■ **练习目标**
将下列各条记录重新写出，其中的“specified”一律替换为“listed”，其余内容保持不变。

■ **提取信息**
__________
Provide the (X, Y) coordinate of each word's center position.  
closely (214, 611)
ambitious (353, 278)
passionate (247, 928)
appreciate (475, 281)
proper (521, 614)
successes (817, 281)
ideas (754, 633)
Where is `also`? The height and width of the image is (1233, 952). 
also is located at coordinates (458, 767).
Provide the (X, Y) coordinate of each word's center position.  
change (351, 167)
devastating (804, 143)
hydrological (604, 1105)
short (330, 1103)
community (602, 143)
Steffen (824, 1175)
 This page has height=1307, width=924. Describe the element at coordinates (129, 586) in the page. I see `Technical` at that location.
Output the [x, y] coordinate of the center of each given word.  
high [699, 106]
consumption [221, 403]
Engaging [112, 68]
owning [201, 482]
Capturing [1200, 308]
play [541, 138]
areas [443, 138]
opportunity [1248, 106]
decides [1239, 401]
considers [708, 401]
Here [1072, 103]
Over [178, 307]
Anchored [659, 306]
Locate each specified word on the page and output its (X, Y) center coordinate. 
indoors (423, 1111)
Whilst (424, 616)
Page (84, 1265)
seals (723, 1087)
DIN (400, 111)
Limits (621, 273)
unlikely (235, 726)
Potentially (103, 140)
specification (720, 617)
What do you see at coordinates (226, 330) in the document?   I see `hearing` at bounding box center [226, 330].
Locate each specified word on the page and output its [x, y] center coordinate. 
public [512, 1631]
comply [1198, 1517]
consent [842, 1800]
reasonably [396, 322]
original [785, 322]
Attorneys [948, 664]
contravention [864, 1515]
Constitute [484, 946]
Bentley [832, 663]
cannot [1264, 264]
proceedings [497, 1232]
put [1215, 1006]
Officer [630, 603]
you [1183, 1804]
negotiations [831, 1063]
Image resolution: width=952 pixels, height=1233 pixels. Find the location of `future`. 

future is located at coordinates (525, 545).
__________
■ **练习答案**
Provide the (X, Y) coordinate of each word's center position.  
closely (214, 611)
ambitious (353, 278)
passionate (247, 928)
appreciate (475, 281)
proper (521, 614)
successes (817, 281)
ideas (754, 633)
Where is `also`? The height and width of the image is (1233, 952). 
also is located at coordinates (458, 767).
Provide the (X, Y) coordinate of each word's center position.  
change (351, 167)
devastating (804, 143)
hydrological (604, 1105)
short (330, 1103)
community (602, 143)
Steffen (824, 1175)
 This page has height=1307, width=924. Describe the element at coordinates (129, 586) in the page. I see `Technical` at that location.
Output the [x, y] coordinate of the center of each given word.  
high [699, 106]
consumption [221, 403]
Engaging [112, 68]
owning [201, 482]
Capturing [1200, 308]
play [541, 138]
areas [443, 138]
opportunity [1248, 106]
decides [1239, 401]
considers [708, 401]
Here [1072, 103]
Over [178, 307]
Anchored [659, 306]
Locate each listed word on the page and output its (X, Y) center coordinate. 
indoors (423, 1111)
Whilst (424, 616)
Page (84, 1265)
seals (723, 1087)
DIN (400, 111)
Limits (621, 273)
unlikely (235, 726)
Potentially (103, 140)
specification (720, 617)
What do you see at coordinates (226, 330) in the document?   I see `hearing` at bounding box center [226, 330].
Locate each listed word on the page and output its [x, y] center coordinate. 
public [512, 1631]
comply [1198, 1517]
consent [842, 1800]
reasonably [396, 322]
original [785, 322]
Attorneys [948, 664]
contravention [864, 1515]
Constitute [484, 946]
Bentley [832, 663]
cannot [1264, 264]
proceedings [497, 1232]
put [1215, 1006]
Officer [630, 603]
you [1183, 1804]
negotiations [831, 1063]
Image resolution: width=952 pixels, height=1233 pixels. Find the location of `future`. 

future is located at coordinates (525, 545).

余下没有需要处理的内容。